FSB regional policy chair Tina McKenzie said: “The persistent issue of economic inactivity is something which has long been a concern to policy makers in Northern Ireland so, given it is continuing to decline, albeit from very high levels, this will provide some comfort that progress is being made.

“However, there is still much that can be done to encourage more people to play a fuller role in the economy. More than a third of women who are economically inactive declare ‘caring for family or home' as the primary reason for their inactivity. Properly investing in childcare, allowing it to be more affordable and accessible, would enable parents to have more choice about the role they play within the economy.”

Martin Cowie, partner at PwC NI cautioned that while the trend of increased employment and falling economic inactivity is encouraging, it comes at a time when the UK economy is experiencing considerable turbulence.

He said: “The ongoing Brexit-related uncertainty continues to stall business investment, and combined with the economy shrinking in the second quarter of the year as well as a weakening global economy, we're left on a knife-edge ahead of October 31.

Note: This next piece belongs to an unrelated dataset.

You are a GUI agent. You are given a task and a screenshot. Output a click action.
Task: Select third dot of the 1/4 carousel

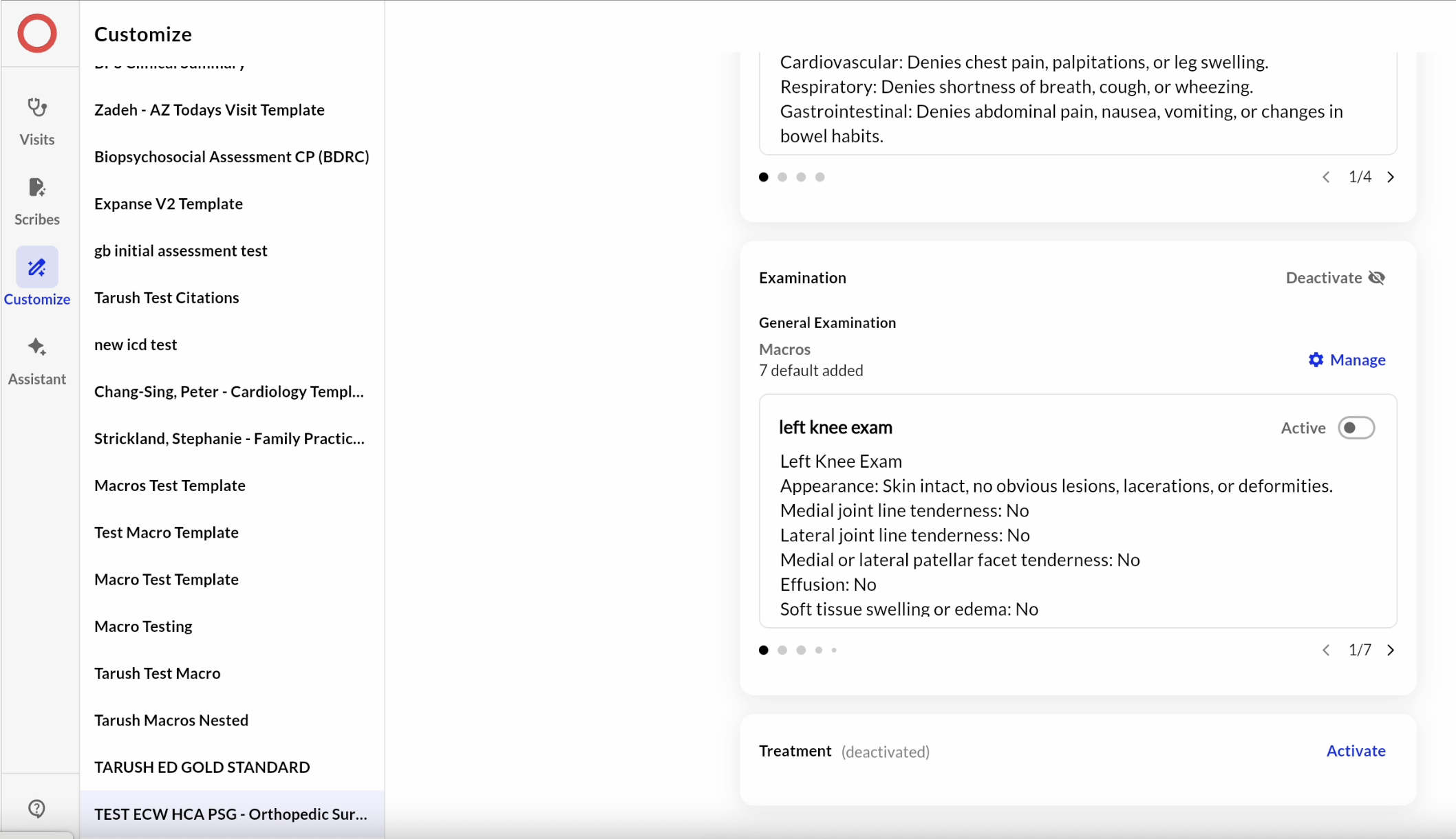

“The labour market remains highly dependent on what occurs over the next few weeks. Should the UK leave the EU with a deal, it will be positive for workers with local businesses able to move forward with investment plans. It would increase demand for labour which in turn would have a positive impact on wages.

“But if the UK leaves without a deal, the economy may receive a negative shock resulting in a range of other less positive outcomes for workers.”